A separate report earlier this year from the Brennan Center for Justice found that one in six election workers has been threatened because of their job, revealing the “damaging” and “sustained” attacks against people who help run the nation’s elections and put the business of “elec­tion admin­is­tra­tion and our demo­cratic system in seri­ous danger.”

More than half of poll respondents reported harassment on social media, on the phone, or while on the job.

Election offices in at least nine states have already seen a wave of departures and early retirementst heading into November’s general elections.

All three top elections officials in one Texas county resigned, two months before early voting begins, citing threats to their jobs and reports of stalking.

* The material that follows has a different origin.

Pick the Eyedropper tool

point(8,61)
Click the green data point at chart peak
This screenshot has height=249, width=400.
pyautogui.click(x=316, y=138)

Anti-democratic efforts could have a “chilling effect on both voters and election officials,” with legislation “essentially treating the places Americans vote like crime scenes,” according to Megan Boler Bellamy, vice president of law and policy at Voting Rights Lab.

Criminalising historically nonpartisan election worker roles while also underfunding elections and making it harder for poll workers and administrators could force workers out of their jobs and weaken election systems, posing an “urgent threat to democracy,” she said.

Pennsylvania’s far-right Republican candidate for governor Doug Mastriano, if elected, would be responsible for appointing the secretary of state, a chief election official.

(REUTERS)

Olivia Troye, a former homeland security and counterterrorism adviser to then-Vice President Mike Pence, said any resulting chaos in election administration could make election systems and voters more vulnerable to foreign interference and manipulation by exploiting disarray with disinformation campaigns that could lead to violence.

Officials in several jurisdictions this year have already tried to refuse to certify valid election results, what experts say are early attempt to “[probe] the electoral system for weaknesses.”

“As we look to 2022 and 2024 and beyond, we think it’s important to understand the full landscape of threats to our democracy,” Ms Bassetti said. “This election subversion trend is a shocking and conscious effort to undermine the fabric of democracy.”